Although some adults sense the boy's troubles, and even endeavour to convey this to the parents - breaking class taboos in the process - they're apparently helpless to effect much change, and there's a distressing sense of inevitability, together with an almost brutal honesty about what a desperate child might consider (an echo again of La Maternelle). Those climatic scenes are almost unbearably tense, and Duvivier also introduces dramatic close-ups to underline the enormity of what may occur. As nuanced as the psychological portrait is, however, the scenes of family life seem less subtle: while Harry Baur is simply a gruff, uncommunicative father, Poil de Carotte's mother (Catherine Fonteney) is a harridan, taking out the failures of her own life on her youngest child, and lacking any sympathy even though her own story has many elements of tragedy. That said, there's something bracing in Duvivier's refusal to contemplate even mild sentimentality in the domestic portrait, with the household dissected without pity.
2007, France, directed by Claude Miller
Rating: ****
There's something immensely pleasurable in coming across a well-made film, where the parts are carefully slotted together and there's a payoff for investing time and energy in the narrative. I suppose it's the old-fashioned idea of "craftsmanship," something that you find in, say, the works of Peter Weir.
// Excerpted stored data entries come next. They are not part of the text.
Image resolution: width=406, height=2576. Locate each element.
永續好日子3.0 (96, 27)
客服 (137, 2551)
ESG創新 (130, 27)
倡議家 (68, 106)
It's not all that cool, but it's also a remarkably difficult thing to do given all of the imponderables and unpredictabilities of a film shoot. Claude Miller's films are always characterised by this kind of artisanal care, even when they don't always quite succeed as involving stories. His L'Accompagnatrice, with a similar period setting, never came alive for me, and I've read various critiques that find this film to be similarly lifeless: I wonder if that's the point where taste begins to interact with technique, for I found Miller's film to be entirely compelling even when I had occasional questions about the directions in which the narrative was pointing me.
The film plays with time, interweaving episodes from the war years with events from the 1950s and, more briefly, a single day in the 1980s where many aspects of the story finally come together, although we receive much of our information out of order, so that we're constantly - and quite deliberately - questioning whether we've yet encountered the eponymous secret. There's a careful distinction of each period in visual terms, too, although the bright 1950s scenes are not quite what they first seem, and that shimmering veneer is slowly undermined as the film proceeds.
Although there's a story to be told, and a secret to be revealed, Miller is ultimately more interested in issues of identity. Underneath the polished sets and solid acting, there's something surprisingly bold going on, as the film tries to make the point that Jewish experiences of and in the war years were by no means monolithic; one of the main characters (played by Patrick Bruel, still best-known as a singer in France) chafes constantly both against authority (French, German, familial) and what he sees as the confines of his own upbringing. Part of the challenge for the character is reconciling his own instincts with a Jewish identity that is being forced on him by outsiders rather than because it has any importance for him, and yet inevitably his life experiences confront him with difficult questions about his own sense of self. It's one of those films you can imagine dissecting over a beer afterwards, since it tends to pose more questions that it's fully capable of answering.